As to the line taken by the Pall Mall and the Saturday, the question is whether the critics who write in these periodicals could, under any circumstances, adapt their method and style, I will not say to the support, but to the fair discussion, of an uncouth, ill-conditioned, sensational enthusiasm like spiritualism. As it was the Crusader's boast that he never touched the unbeliever save with the sword, so, it would seem, some of our critics plume themselves upon never touching enthusiasm but with a sneer. Our present school of critics is the result of a reaction from the enthusiastic Young England school of forty years ago, who were romanticists, patronizing religious enthusiasm as one of the many forms of romance. We can hardly expect that a school which is inclined to regard all religious sentiment as something essentially weak and finikin; which can talk of Joan of Arc as a "crazy servant-girl,"[197] should be civil to an exhibition of enthusiasm much weaker, and vulgar to boot. Neither do I see how it would be possible to write a trenchant critique of such a nondescript medley, except by treating it as a form of mania. It admits of no precise scientific treatment, for it falls under no one category. Spiritualism, to discuss, not to banter, would be as uncongenial a subject for the Pall Mall or the Saturday as a case of chronic bronchitis for a brilliant public operator.
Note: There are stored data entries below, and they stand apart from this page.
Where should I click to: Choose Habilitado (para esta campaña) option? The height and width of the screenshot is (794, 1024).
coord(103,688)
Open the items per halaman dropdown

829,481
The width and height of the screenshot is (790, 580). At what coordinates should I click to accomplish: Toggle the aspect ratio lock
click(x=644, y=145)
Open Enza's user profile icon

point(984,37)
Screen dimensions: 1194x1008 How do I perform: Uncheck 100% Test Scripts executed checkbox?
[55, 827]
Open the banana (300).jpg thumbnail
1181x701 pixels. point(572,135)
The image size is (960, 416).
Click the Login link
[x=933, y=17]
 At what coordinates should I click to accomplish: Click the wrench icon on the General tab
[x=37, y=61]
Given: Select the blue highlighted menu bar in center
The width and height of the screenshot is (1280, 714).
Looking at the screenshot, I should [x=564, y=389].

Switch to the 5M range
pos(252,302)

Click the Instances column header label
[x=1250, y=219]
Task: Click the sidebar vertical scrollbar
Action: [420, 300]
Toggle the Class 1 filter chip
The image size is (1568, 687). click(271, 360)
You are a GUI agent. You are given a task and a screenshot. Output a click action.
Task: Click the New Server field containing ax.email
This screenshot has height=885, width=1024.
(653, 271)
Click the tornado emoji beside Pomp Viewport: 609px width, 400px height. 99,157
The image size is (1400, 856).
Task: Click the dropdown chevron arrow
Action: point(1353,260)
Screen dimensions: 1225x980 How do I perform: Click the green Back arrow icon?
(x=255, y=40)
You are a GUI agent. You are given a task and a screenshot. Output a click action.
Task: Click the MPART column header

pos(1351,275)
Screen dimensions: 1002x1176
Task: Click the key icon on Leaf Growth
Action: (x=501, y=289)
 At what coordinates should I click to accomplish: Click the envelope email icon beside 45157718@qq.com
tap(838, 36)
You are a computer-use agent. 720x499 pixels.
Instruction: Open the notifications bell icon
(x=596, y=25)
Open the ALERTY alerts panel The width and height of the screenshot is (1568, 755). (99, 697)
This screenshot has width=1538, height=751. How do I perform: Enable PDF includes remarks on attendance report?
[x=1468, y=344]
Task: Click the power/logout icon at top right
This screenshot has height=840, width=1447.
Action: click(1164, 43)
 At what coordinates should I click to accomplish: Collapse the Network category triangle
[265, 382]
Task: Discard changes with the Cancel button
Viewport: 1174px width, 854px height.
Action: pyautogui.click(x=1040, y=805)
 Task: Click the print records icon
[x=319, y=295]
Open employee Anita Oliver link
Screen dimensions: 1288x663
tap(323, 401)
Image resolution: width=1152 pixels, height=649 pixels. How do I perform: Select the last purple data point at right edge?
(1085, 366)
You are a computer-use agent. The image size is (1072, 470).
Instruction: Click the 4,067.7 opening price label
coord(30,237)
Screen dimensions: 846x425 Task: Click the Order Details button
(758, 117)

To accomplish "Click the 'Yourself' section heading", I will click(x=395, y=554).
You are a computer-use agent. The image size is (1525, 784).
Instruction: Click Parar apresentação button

When the "Jupiter" of the latter days is engaged in duly chronicling, for the edification of the public, the splendid spiritualistic phenomena with which Antichrist will dazzle the world, should the Pall Mall and Saturday still exist, we should not look for them even then amongst the enthusiastic crowd. Though employed in the government interest, they will surely be allowed to do their old work in their old way, and we shall find them engaged in the congenial task of mocking the last miracles by which Enoch and Elias are gathering in the remnant of the elect.
It may be insisted that the one effectual way of repressing spiritualism is to pooh-pooh it. Surely it is too late; you must give its many sober adherents some better reason against trusting their own senses than its making other people laugh.
Assuredly spiritualism can never be safely despised until its reality has been discounted and its author recognized.
FOOTNOTES:
[192] Apoth. l. 409.
[193] Lib. de Divers. Quæst., qu. 12.
[194] See Görres, Mystik, tom. iii. p. 346, French trans.
[195] St. Aug., De Unit. Eccles., c. 19.
[196] Tyndall, Scientific Scraps.
[197] This was in the Spectator, but surely not of it.